Hal lainnya yang harus diperhatikan tentunya landasan bagi keputusan pelonggaran itu sendiri. Meski memaklumi alasan ekonomi, WHO menyatakan keputusan pelonggaran seharusnya berlandaskan data valid (data driven) yang menunjukkan terjadinya penurunan laju penyebaran penyakit.

Keduanya memiliki hubungan kausalitas. Sebelum berbicara new normal, pemerintah seharusnya fokus untuk mampu mengendalikan penyebaran Covid-19.

Terlepas dari polemik apakah sudah saatnya pemerintah melonggarkan pembatasan atau PSBB, skenario new normal muncul sebagai perdebatan baru.

Rendahnya kesadaran masyarakat

Adalah rendahnya kesadaran masyarakat kita sendiri yang menjadi penyebab munculnya kekhawatiran new normal tak akan menjadi norma baru di tengah masyarakat, setidaknya tidak dalam waktu dekat. Masyarakat kita masih tak acuh dengan protokol kesehatan.

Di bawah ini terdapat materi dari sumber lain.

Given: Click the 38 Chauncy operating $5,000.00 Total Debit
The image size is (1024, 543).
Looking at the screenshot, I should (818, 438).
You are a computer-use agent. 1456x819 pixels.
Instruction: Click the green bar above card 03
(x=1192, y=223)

Hal ini jelas tampak dari berbagai kondisi terkini yang terjadi di berbagai daerah. Pasar, pertokoan, bandara, pelabuhan, hingga jalanan kembali disesaki warga tanpa mengindahkan protokol kesehatan. Situasi ini berlangsung bahkan di saat PSBB masih diberlakukan.

Tenaga medis termasuk pihak yang gamang dengan skenario new normal. Ketua Persatuan Perawat Nasional Indonesia (PPNI), Harif Fadilah, khawatir skenario new normal berpotensi menciptakan peningkatan kasus Covid-19 yang akan berimbas pada tenaga medis.

Pasalnya, tidak ada garansi new normal akan diimbangi dengan protokol kesehatan yang ketat sehingga berjalan optimal. Sebelumnya, kekecewaan tenaga medis terhadap rendahnya kesadaran masyarakat telah digaungkan melalui tagar “Indonesia Terserah” yang viral di media sosial.

Namun demikian, new normal tak semata soal kesadaran masyarakat untuk menerapkan protokol kesehatan dan pola hidup bersih dan sehat. Badan Kesehatan Dunia (WHO) merilis enam panduan bagi negara-negara yang ingin beralih ke fase new normal yang semuanya menitikberatkan pada tanggung jawab penuh pemerintah.

Selain harus memiliki bukti bahwa penularan Covid-19 dapat dikendalikan, negara yang ingin menjalankan skenario new normal harus dipastikan sanggup melakukan tindakan seperti mendeteksi, mengisolasi, memeriksa, melacak orang-orang yang kemungkinan berhubungan dengan pasien; menekan penyebaran di lingkungan berisiko tinggi seperti rumah-rumah lansia hingga tempat-tempat berkerumun; mengukur sistem pencegahan di tempat-tempat kerja; menangani penularan kasus impor; hingga melibatkan aspirasi komunitas dan warga dalam transisi menuju new normal.